Work through the material below and count the lines holding the word "dropdown"; give that count and nothing more.

*Data for analysis*.
--------

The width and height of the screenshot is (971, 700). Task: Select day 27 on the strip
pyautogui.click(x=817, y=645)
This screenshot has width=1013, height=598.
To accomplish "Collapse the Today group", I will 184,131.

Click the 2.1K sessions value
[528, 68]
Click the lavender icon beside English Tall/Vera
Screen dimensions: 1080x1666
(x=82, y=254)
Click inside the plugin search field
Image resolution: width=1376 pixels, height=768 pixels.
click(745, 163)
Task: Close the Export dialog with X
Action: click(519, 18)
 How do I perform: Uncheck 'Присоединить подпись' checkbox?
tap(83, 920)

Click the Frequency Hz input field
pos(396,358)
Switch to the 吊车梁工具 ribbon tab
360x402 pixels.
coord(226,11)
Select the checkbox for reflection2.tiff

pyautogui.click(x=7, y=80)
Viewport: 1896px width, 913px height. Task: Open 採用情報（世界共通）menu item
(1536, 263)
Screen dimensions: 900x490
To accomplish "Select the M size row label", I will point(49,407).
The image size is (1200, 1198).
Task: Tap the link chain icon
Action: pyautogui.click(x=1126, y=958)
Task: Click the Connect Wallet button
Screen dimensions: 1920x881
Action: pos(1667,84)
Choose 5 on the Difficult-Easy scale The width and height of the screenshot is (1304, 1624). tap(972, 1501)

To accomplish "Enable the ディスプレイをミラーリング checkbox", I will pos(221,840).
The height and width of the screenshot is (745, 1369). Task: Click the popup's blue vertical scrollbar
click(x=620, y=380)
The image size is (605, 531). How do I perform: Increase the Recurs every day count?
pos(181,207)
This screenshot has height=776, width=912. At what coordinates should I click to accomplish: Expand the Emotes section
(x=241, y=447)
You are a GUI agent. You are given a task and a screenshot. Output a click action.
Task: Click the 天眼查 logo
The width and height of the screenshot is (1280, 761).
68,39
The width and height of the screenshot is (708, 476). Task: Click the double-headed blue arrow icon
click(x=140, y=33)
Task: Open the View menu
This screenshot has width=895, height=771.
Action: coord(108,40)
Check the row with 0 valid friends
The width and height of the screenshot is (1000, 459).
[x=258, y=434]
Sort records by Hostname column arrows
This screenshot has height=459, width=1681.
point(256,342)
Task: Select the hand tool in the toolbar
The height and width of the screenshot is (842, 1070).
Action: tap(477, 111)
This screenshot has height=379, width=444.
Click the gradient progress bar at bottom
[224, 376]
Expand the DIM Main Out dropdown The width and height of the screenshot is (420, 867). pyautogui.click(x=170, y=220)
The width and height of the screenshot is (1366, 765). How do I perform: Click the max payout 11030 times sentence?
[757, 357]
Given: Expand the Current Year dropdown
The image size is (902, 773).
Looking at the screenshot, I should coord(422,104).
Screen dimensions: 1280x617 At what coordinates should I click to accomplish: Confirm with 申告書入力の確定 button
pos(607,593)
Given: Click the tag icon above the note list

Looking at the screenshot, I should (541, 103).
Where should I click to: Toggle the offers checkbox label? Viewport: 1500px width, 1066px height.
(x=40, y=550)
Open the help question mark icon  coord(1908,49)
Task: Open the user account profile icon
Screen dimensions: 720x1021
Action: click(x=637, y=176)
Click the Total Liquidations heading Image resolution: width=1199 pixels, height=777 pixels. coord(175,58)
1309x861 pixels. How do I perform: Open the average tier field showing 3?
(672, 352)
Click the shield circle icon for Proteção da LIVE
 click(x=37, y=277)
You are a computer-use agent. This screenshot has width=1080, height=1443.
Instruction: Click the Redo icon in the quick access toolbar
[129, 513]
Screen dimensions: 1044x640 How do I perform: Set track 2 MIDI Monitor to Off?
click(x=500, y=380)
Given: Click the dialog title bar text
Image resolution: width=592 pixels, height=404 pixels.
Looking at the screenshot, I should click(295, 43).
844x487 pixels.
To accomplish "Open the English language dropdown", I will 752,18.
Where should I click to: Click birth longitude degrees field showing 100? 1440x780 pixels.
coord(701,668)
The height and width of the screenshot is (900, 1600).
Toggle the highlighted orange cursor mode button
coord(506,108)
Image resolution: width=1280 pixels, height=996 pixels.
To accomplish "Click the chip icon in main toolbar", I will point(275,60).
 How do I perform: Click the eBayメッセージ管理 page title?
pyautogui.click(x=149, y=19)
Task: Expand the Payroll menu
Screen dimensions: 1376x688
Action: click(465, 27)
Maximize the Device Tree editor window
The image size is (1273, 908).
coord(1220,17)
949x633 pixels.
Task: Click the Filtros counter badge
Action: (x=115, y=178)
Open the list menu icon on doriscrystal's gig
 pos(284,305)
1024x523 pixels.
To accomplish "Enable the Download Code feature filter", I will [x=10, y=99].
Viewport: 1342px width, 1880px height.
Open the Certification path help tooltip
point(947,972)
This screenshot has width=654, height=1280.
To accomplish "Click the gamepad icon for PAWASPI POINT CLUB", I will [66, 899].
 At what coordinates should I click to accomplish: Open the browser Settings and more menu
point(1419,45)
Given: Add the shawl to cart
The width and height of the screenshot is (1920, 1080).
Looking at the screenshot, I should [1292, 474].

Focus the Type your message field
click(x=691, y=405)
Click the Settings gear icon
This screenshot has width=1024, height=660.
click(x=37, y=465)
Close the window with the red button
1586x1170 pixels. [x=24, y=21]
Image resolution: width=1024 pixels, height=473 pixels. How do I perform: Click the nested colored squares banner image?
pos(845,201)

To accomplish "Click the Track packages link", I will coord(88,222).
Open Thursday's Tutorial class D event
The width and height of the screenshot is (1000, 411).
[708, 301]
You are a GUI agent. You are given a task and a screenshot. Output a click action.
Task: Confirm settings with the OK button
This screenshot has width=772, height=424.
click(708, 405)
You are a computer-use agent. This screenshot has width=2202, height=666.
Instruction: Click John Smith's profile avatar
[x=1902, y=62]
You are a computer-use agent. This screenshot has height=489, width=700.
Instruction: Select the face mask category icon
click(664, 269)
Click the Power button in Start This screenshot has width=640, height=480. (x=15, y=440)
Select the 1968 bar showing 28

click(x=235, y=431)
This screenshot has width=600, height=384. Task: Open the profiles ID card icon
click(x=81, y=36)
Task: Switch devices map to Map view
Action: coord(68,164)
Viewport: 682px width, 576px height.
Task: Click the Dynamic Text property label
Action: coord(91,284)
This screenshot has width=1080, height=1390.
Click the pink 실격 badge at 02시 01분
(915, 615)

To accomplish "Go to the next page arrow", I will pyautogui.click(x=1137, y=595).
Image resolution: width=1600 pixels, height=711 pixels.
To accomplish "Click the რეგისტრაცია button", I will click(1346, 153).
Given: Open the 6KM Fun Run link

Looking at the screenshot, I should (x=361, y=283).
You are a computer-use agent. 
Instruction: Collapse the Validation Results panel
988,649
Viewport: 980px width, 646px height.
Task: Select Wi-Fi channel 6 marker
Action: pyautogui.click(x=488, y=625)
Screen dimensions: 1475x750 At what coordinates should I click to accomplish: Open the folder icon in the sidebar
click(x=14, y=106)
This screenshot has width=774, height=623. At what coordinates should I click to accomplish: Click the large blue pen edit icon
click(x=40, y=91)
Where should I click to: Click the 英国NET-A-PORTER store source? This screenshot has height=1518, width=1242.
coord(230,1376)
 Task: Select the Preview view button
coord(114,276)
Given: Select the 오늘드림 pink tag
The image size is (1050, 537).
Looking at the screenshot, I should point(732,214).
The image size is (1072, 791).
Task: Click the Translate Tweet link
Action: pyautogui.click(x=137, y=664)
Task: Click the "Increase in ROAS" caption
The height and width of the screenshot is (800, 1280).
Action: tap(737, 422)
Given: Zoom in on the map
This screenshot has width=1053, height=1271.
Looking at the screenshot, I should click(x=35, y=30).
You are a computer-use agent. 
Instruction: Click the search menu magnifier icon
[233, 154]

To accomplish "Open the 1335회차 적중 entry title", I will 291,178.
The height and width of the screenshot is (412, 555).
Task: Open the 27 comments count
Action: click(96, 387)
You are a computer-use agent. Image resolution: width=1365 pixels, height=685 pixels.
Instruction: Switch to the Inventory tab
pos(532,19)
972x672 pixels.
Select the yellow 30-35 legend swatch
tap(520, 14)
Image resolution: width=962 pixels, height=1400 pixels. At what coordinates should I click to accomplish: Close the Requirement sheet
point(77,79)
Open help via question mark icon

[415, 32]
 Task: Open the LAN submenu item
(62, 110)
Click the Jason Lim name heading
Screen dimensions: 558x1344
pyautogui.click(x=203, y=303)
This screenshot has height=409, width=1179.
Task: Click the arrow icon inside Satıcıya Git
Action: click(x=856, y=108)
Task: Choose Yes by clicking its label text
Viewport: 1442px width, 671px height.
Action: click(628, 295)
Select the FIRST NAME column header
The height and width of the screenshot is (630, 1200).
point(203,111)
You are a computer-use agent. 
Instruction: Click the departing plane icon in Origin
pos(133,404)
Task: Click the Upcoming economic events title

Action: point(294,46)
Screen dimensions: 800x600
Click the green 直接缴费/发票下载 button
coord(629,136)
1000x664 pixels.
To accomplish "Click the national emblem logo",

--------

*Problem solution*. 3